Since beginning pharmacy school, Clark has worked at Walgreens and Falks Nursing Service Pharmacy. She has learned a lot at both of her jobs, and she has furthered her education though working on her Leadership Emphasis Area project. 

The project focuses on implementing a suicide prevention program that was developed in Washington by the QPR Institute. The program is based on giving people simple actionable steps that they can take, if they were to encounter someone in a crisis. Clark is a certified instructor of the QPR Institute’s method of suicide prevention. 

QPR stands for question, persuade and refer. These are the three steps that anyone can learn to help save a life from suicide.   

“Suicide is a very delicate topic that unfortunately doesn’t get a lot of attention,” Clark said. “While at a conference I learned about the QPR method of suicide prevention and thought that pharmacists would be in a unique position to make a difference in this area, not only as health care workers but also as members of the community.”

Clark has learned a lot from this project and wants to make it as successful as possible. She has read many books on suicide prevention and how to make life-saving interventions. She and the others working on this project are using this program as an opportunity for more research into suicide prevention, specifically regarding the role of the pharmacist.

“I truly believe that suicide prevention is everyone’s business,” Clark said. “Each and every person has a responsibility to the person next to them. And not just because we are future health care workers, but because we are humans and we should help other humans if we are able. This training program gives people tools they can use to help prevent death by suicide and that is the best outcome we can possibly hope for.”

Having grown up in a military family, Clark has a strong admiration for those who serve our country.

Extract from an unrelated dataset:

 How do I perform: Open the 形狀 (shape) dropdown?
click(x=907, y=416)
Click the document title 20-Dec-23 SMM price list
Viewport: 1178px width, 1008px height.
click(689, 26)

She hopes she can utilise her knoweledge about suicide prevention to help veterans, who are nearly one and a half times more likely to attempt suicide than civilians1, by applying for a residency with the VA in the future.

“I know that psychiatric pharmacy and suicide prevention are really important to me,” Clark said. “So it is my hope that the things that I have done while in pharmacy school will lead to a career helping those who need it most.”